A Toxoplasma gondii Gluconeogenic Enzyme Contributes to Robust Central Carbon Metabolism and Is Essential for Replication and Virulence

Martin Blume, Richard Nitzsche, Ulrich Sternberg, Motti Gerlic, Seth L. Masters, Nishith Gupta, Malcolm J. McConville

Cell Host & Microbe 2015 August 12: 18, 210–220

Speaker: Shung-Hao Ku (顧聲豪)                                Time: 15:00~16:00, Nov, 25 2015

Commentator: Dr. Wei Chen Lin (林威辰 老師)       Place: Room 601

Abstract:

        Toxoplasma gondii, an obligate intracellular protozoan, is capable of infecting virtually all warm-blooded animals like humans. Roughly one-third of the world's population is infected with T. gondii, which may lead to a mononucleosis-like syndrome with fever, asthenia and headache.  In host cell, T. gondii utilize glucose to generate energy and essential anabolic precursors via glycolysis, the pentose phosphate pathway, and mitochondrial respiration. Although preferentially utilizing glucose under standard growth conditions, T. gondii still express a number of enzymes involved in gluconeogenesis. It contains two isomers of the enzymes fructose 1,6-bisphosphatase, T. gondii isomer FBPase1 and 2 (TgFBP1, TgFBP2), which catalyze the conversion of fructose 1,6-bisphosphate (FBP) to fructose 6-phosphate.
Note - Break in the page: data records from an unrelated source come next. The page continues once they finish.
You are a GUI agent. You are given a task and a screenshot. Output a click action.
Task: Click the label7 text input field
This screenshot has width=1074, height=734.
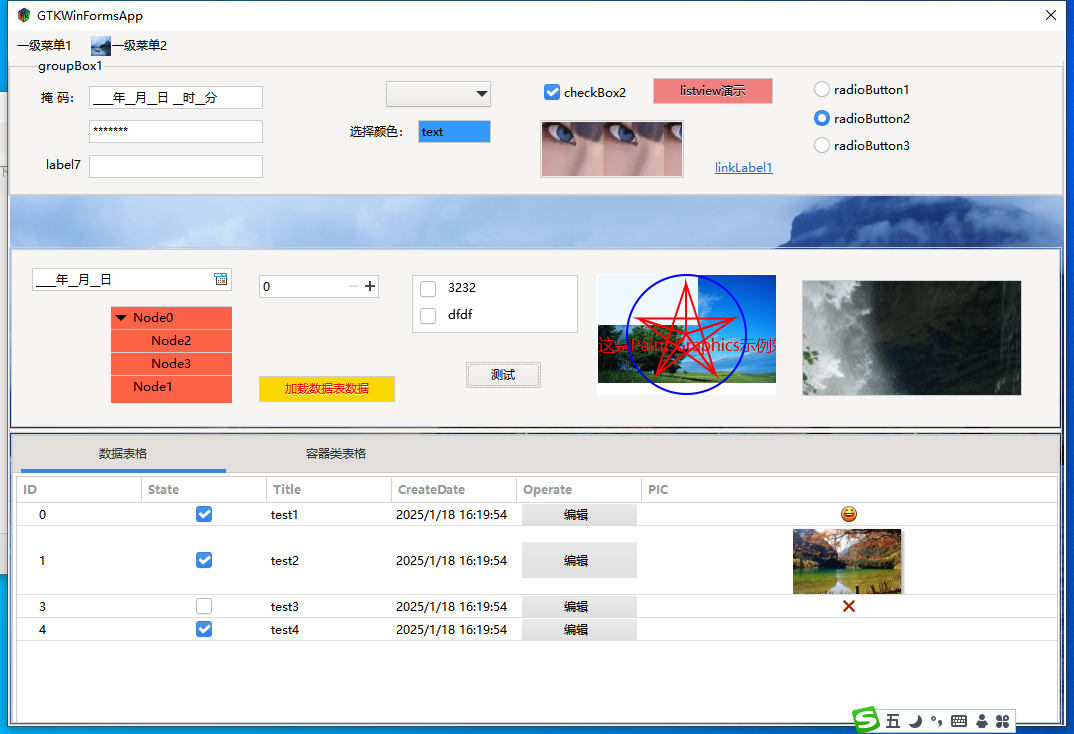(x=176, y=166)
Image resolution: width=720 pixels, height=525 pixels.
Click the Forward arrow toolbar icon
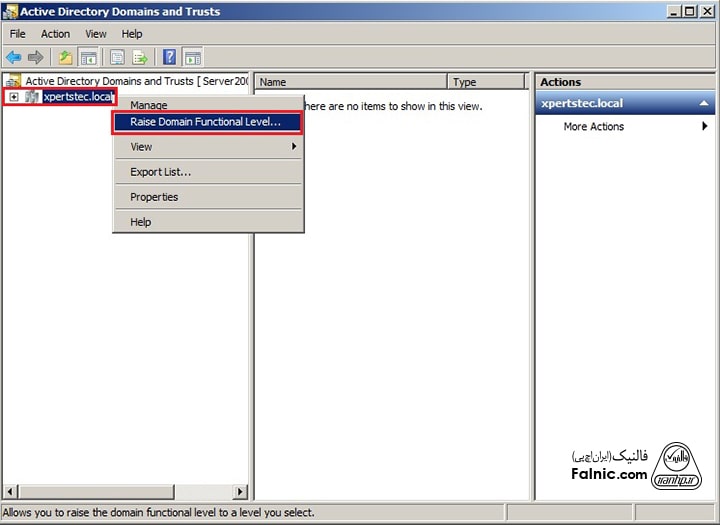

While the rationale for constitutive expression of FBPases in T. gondii remains unclear, it may affect growth and virulence phenotype in T. gondii mutants lacking the major glucose transporter and the capacity to replicate within host cells [1]. In this study, the authors show that the constitutive expression of TgFBP2 is required for parasite intracellular replication in host cells. TgFBP2, but not TgFBP1, was shown to be active in vivo and to support parasite growth under both glucose-limiting and glucose-replete conditions. They further demonstrated that repression of TgFBP2 results in attenuated virulence in mice. In conclusion, TgFBP2 is more important than TgFBP1, and it can regulatory function of early glycolytic flux. Even without glucose, TgFBP2 is able to survive by sustaining gluconeogenesis. This research raises the possibility that key enzymes in central carbon metabolism are potential drug targets.

Reference:

1.    Blume, M., Rodriguez-Contreras, D., Landfear, S., Fleige, T., Soldati-Favre, D.,Lucius, R., and Gupta, N. (2009). Host-derived glucose and its transporter inthe obligate intracellular pathogen Toxoplasma gondii are dispensable by glutaminolysis. Proc. Natl. Acad. Sci. USA106, 12998–13003.